What is invoice financing?
Invoice financing is a process whereby a factoring company will pay you a percentage of an invoice that is owed to you by a customer. They will then collect the payment from the customer and pay you the remainder of the invoice, keeping a small percentage themselves as a fee. This alleviates issues caused by late payments and ensures constant cash flow. There are two main types of invoice factoring available to businesses; recourse and non-recourse.
Are there different types of factoring?
Recourse factoring is a form of invoice finance where you take on all of the risk. If the customer does not pay their invoice, you will be forced to pay the factoring company and take on the debt yourself. In some cases, you may be able to chase up the debt but it could leave you out of pocket.
Non-recourse factoring offers you a level of protection. When you sell the invoice on to the factoring company, they agree to take on the debt and the risk, so if the customer does not pay, it is down to the invoice factoring company to deal with that. As you would expect, the fees that you pay for non-recourse factoring are higher than recourse factoring, and there are limitations. Not every factoring company offers non-recourse options and even those that do will only purchase the invoices of customers that have a good credit rating.

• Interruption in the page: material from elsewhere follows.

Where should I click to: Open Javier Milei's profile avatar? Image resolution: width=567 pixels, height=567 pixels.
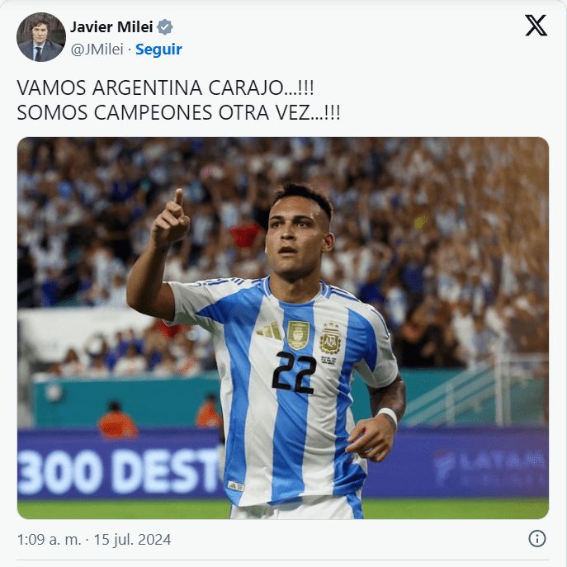(x=41, y=37)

How to choose between whole ledge and spot factoring?
You will also need to decide between whole ledge and spot factoring. Whole ledge factoring requires you to sell all invoices from a particular client, while spot factoring gives you the freedom to pick and choose. If you have consistent cash flow issues, whole ledge factoring may be the best option. But if you just need a short term cash injection and you do not want to pay out lots of money in fees, spot factoring is a better alternative.
There are a lot of benefits to invoice financing and it can be a very effective way to boost cash flow. However, it is important that you consider some of the drawbacks and explore other short term lending options before making a decision.